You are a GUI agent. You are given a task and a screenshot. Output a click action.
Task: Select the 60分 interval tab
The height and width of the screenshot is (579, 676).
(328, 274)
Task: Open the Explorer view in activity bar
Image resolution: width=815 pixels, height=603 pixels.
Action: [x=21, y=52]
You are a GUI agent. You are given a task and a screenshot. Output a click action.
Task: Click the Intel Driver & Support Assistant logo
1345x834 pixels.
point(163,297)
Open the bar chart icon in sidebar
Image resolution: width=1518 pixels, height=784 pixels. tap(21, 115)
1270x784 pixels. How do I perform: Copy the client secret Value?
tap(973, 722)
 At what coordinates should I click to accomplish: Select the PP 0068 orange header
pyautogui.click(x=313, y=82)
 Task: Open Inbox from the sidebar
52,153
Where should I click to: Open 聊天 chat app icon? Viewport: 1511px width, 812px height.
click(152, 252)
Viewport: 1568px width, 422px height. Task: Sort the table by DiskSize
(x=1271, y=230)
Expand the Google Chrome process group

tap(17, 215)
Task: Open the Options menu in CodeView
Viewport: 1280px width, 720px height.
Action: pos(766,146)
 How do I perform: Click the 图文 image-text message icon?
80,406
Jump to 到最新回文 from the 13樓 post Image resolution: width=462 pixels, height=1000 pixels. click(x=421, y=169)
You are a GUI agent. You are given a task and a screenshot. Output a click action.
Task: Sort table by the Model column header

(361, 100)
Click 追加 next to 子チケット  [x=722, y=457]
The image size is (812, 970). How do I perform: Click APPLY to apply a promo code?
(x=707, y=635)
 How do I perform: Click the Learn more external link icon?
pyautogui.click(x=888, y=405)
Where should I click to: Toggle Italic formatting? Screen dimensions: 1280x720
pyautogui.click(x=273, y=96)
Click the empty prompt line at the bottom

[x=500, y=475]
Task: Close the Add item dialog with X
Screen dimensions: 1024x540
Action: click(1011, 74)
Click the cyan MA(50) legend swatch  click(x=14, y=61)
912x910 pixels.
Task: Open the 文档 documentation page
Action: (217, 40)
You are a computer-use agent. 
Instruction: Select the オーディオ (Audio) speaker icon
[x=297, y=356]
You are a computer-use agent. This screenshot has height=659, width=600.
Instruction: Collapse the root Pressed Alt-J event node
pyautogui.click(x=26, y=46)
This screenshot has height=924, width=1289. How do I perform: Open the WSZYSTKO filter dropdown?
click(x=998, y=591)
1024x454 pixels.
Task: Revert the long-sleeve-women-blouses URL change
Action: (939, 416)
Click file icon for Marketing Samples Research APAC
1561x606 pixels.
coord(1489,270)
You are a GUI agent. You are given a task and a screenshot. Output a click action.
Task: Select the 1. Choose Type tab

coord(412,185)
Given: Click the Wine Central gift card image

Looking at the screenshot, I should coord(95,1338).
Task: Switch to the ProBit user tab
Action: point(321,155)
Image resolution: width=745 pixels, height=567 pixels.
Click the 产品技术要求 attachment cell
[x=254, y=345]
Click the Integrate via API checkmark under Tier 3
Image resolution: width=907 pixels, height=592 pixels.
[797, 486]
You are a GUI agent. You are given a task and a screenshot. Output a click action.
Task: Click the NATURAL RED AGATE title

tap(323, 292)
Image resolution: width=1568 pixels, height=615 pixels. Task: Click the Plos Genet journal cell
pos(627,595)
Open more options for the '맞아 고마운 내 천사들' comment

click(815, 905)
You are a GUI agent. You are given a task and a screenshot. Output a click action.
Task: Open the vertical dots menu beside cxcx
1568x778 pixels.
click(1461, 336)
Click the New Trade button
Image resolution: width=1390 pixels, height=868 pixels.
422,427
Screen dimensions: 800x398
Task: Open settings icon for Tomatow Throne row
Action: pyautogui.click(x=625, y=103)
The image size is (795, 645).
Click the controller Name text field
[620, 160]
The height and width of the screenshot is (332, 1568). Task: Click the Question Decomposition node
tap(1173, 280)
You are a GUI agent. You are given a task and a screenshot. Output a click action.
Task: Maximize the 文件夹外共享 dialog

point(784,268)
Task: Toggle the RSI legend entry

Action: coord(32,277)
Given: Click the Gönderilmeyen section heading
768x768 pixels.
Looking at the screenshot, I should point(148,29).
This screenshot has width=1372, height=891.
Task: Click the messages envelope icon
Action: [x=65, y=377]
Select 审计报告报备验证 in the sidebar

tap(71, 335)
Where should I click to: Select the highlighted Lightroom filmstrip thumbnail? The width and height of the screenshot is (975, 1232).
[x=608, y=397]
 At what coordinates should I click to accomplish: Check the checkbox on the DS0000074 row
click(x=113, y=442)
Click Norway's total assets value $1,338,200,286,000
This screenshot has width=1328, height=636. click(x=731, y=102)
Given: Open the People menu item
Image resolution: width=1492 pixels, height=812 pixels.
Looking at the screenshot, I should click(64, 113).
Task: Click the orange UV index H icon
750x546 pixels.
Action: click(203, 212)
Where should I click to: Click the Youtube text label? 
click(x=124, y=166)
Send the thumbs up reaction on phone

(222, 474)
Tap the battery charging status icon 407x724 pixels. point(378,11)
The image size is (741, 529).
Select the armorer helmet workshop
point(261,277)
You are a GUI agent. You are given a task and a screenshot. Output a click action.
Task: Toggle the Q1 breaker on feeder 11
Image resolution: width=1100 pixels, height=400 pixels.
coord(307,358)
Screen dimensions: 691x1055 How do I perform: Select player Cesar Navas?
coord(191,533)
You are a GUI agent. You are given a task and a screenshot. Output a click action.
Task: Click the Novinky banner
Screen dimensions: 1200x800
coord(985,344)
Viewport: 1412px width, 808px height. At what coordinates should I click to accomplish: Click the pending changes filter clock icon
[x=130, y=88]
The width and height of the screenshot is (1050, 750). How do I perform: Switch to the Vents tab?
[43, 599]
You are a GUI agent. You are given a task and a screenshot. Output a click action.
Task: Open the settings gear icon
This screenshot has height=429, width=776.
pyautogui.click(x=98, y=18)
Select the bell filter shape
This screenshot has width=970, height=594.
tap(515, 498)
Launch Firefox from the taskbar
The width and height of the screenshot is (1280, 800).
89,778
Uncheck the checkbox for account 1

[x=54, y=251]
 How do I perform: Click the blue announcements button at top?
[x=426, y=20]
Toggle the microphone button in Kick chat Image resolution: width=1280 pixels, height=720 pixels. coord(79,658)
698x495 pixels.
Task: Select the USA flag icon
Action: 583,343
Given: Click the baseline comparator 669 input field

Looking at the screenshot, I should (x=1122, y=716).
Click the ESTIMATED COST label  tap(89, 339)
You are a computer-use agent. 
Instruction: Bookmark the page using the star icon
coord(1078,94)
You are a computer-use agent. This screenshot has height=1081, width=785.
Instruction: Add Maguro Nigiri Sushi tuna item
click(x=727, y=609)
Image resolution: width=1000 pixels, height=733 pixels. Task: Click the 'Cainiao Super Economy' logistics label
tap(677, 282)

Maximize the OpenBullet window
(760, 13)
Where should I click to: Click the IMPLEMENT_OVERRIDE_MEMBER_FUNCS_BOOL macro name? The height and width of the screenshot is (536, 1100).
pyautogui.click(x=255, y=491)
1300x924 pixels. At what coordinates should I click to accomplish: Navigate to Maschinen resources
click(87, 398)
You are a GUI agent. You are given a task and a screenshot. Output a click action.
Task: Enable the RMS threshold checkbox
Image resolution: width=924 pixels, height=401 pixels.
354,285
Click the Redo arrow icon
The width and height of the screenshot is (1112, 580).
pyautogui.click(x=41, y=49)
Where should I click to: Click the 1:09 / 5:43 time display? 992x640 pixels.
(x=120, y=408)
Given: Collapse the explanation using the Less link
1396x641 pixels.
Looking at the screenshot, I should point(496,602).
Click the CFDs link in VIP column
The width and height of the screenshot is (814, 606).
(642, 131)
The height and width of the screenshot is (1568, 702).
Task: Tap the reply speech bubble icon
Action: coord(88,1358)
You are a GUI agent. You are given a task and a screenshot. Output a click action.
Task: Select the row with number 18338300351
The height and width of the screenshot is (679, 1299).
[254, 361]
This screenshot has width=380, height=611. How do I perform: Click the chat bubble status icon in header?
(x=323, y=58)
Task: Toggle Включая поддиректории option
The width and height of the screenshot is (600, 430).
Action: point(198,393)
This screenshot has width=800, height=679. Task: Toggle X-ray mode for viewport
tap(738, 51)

--------

* [Your instructions]: Your task for the entries above: copy exactly the span starting with the line with "Click the 产品技术要求 attachment cell" and going on through the line with "Given: Click the Gönderilmeyen", both lines included, and nothing else.

* [Finished exercise]:
Click the 产品技术要求 attachment cell
[x=254, y=345]
Click the Integrate via API checkmark under Tier 3
Image resolution: width=907 pixels, height=592 pixels.
[797, 486]
You are a GUI agent. You are given a task and a screenshot. Output a click action.
Task: Click the NATURAL RED AGATE title

tap(323, 292)
Image resolution: width=1568 pixels, height=615 pixels. Task: Click the Plos Genet journal cell
pos(627,595)
Open more options for the '맞아 고마운 내 천사들' comment

click(815, 905)
You are a GUI agent. You are given a task and a screenshot. Output a click action.
Task: Open the vertical dots menu beside cxcx
1568x778 pixels.
click(1461, 336)
Click the New Trade button
Image resolution: width=1390 pixels, height=868 pixels.
422,427
Screen dimensions: 800x398
Task: Open settings icon for Tomatow Throne row
Action: pyautogui.click(x=625, y=103)
The image size is (795, 645).
Click the controller Name text field
[620, 160]
The height and width of the screenshot is (332, 1568). Task: Click the Question Decomposition node
tap(1173, 280)
You are a GUI agent. You are given a task and a screenshot. Output a click action.
Task: Maximize the 文件夹外共享 dialog

point(784,268)
Task: Toggle the RSI legend entry

Action: coord(32,277)
Given: Click the Gönderilmeyen section heading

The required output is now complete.